Maar dit keer ging ook hij mee. Met de sandalen van Jan stond ik letterlijk in zijn schoenen en zijn we via de Ilandweg naar de Navajoweg gelopen. Ik herinner me dat Jan en mijn zus die weg niet konden vinden toen zij op het eiland vakantie hielden. Zo lastig was het niet voor mij; gewoon de Ilandweg uitlopen, dan op de t-splitsing (Siouxweg) rechtsaf en daarna weer op een t-splitsing (Navajoweg) weer rechtsaf. Beide wegen lopen parallel langs elkaar. De beide adressen liggen hemelsbreed nog geen 100 meter van elkaar verwijderd.
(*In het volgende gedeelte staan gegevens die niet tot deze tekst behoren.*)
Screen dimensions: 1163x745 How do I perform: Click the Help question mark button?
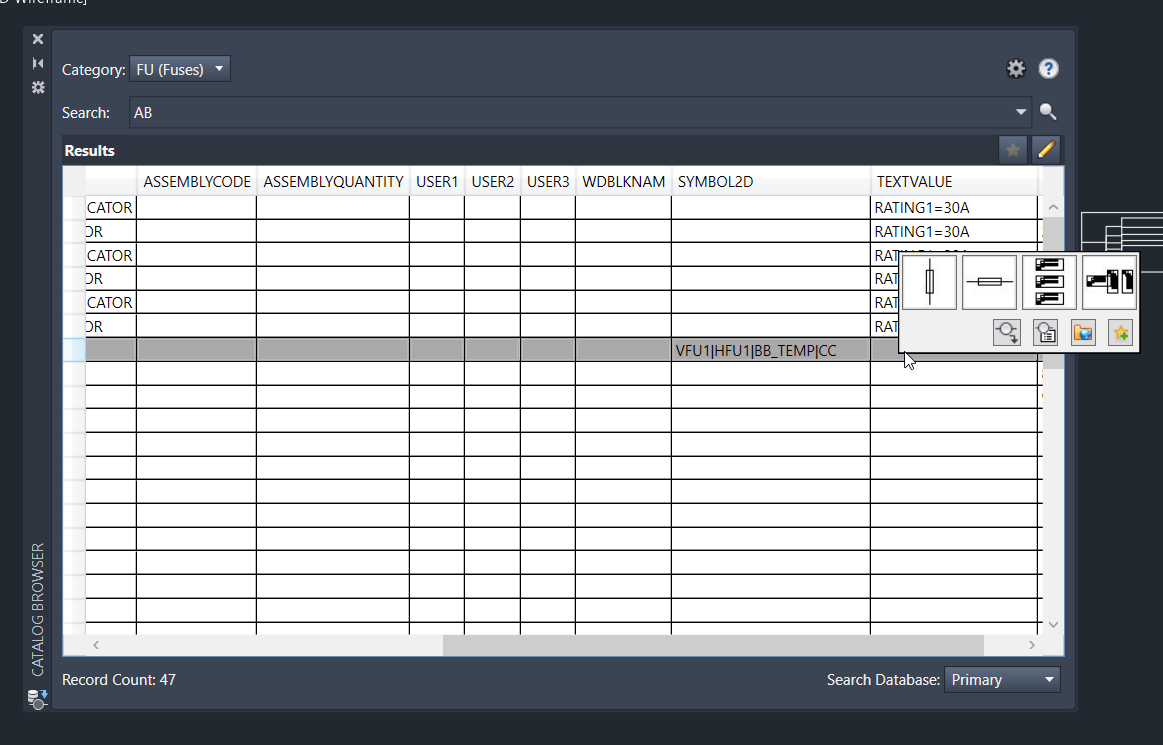(x=1048, y=68)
Nu weet Jan het wel. Met de groep heb ik ook over de zee gestaard vanaf het strand bij St Michiel en Westpunt en herinneringen opgehaald. Ik heb ze de woeste golfslag bij Sheta Boka laten zien. Later zijn we door het centrum van Willemstad gewandeld. Daar hebben we de plekjes bezocht, waar ik ooit ook kwam als mijn ouders boodschappen gingen doen. Met de overdekte - en de drijvende markt centraal. Vlak voor ons vertrek naar Nederland (we hadden nog 25 minuten de tijd) moest en zou ik voor mijn broers en neef Jacques nog even naar dat gedenkteken van de vlucht van de Snip bij Hato lopen. Daar namen we ooit afscheid van Jacques, die na zijn bezoek met een vliegtuig weer terugkeerde naar zijn schip dat in die periode in een of andere buitenlandse haven lag afgemeerd. Zo vloog hij ook een keer via Amerika terug naar Nederland. In een flink tempo liep ik naar het gedenkteken. Bij toeval(?) stopte daar een auto met iemand van de bewaking. Ik vroeg aan die meneer of hij een foto van ons wilde maken. Nou ja 'ons', ik was er voor hem alleen.Hij maakte vriendelijk lachend een paar foto's van een malle toerist die per se met die paal op de foto wilde. Toen ik weer terugliep, leek het alsof ik in juichstemming gedragen werd naar de vertrekhal. Mijn missie was geslaagd!
Natuurlijk heb ik de hele groep weer meegenomen naar Nederland. Eén keer afscheid nemen vind ik meer dan genoeg. Het gemis is anders zo groot. Ik houd ze liever bij me.